Plants Out of Place

Removing Invasives

In various ways we bring species from other parts of the world into our native woodlands and prairies. Often these are attractive landscaping escapes. These introduced plants can have devastating effects on native ecosystems. To be sure, many introduced species pose no problem. Dandelions, the bane of many homeowners, are weaklings when it comes to competing in healthy native communities. Of the 900 or so introduced plant species in our area, only a fraction are capable of invading our natural areas and replacing native species. That fraction, however, can severely damage the integrity of the system.

European buckthorn is one of the most damaging invasives. Originally introduced as a hedge, it produces large quantities of juicy black seed-bearing berries. Birds eat the berries, then fly into nearby forest preserves where their droppings “plant” the seeds. Buckthorn grows into dense shade-producing thickets, killing off sun-loving native grasses and wildflowers. It is so aggressive it is 5 times more abundant than the next most common tree in the Chicago region.*

Using handsaws, volunteers cut and remove the buckthorn, letting the sunlight reach the woodland floor once again. Cut stumps are carefully dabbed with Garlon, a low-toxicity herbicide that travels into the buckthorn roots, killing the plant. Without herbicide, buckthorn resprouts vigorously. The best time to remove buckthorn is in the cold season when other plants are dormant.

Garlic mustard is another vigorous invasive plant that can displace a wide number of native plants in a short amount of time. Its an herbaceous plant that is pulled in spring and summer.

Purple loosestrife invades wetlands, choking out other vegetation and diminishing the quality of habitat that sustains wetland animals.

*according to a 2010 report by the USDA Forest Service, European buckthorn overwhelmingly leads at 28.2 percent, with the next most common tree being green ash (5.5 percent).

Some of the worst

Garlic Mustard is said to have come to our continent with the European settlers, who used it as a potherb in their cooking.
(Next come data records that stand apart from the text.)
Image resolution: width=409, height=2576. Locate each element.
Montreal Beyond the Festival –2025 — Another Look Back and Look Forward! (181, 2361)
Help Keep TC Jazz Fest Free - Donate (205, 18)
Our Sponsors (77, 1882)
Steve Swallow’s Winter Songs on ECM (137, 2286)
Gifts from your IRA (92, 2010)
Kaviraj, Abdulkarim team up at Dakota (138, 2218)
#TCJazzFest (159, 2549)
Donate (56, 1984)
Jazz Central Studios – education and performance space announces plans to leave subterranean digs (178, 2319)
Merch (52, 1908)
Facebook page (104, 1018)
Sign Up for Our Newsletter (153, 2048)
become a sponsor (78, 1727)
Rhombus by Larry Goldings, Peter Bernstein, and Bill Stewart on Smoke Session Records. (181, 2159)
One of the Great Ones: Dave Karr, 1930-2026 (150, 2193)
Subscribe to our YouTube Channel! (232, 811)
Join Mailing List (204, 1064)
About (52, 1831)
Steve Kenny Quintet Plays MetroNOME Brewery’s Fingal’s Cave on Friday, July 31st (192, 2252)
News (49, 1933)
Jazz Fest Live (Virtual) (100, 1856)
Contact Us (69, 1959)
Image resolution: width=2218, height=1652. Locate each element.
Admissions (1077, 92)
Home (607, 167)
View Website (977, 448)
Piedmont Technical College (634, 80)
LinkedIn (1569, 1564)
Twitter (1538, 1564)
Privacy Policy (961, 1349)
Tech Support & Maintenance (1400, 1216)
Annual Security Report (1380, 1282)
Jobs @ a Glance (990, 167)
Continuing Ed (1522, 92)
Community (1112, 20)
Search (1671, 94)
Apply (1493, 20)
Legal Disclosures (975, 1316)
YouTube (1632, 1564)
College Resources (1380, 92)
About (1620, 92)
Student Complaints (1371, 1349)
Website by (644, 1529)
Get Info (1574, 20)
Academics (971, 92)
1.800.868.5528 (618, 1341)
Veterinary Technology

It’s a biennial, growing as a first-year rosette that over-winters and then sends up a flowering stalk the second year. After producing many seeds, the parent plant dies. Its offspring begin the cycle again, and the colony rapidly expands, pushing out the native wildflowers.

Purple Loosestrife is beautiful but deadly to our native wetlands. Each plant produces thousands of seeds, which are carried downstream to produce new populations. Eventually, the native plants are choked out and what remains is a monoculture that supports far fewer insects and other animals.

European buckthorn affects the woodlands in many ways. Its dense shade robs other plants of sunlight needed to survive. The resulting bare soil areas are prone to erosion. Buckthorn also releases a chemical in the soil that inhibits the growth of oaks and other hardwood trees. Lack of oak reproduction is a major challenge to the restoration of our woodland, where oaks are a dominant tree in the canopy.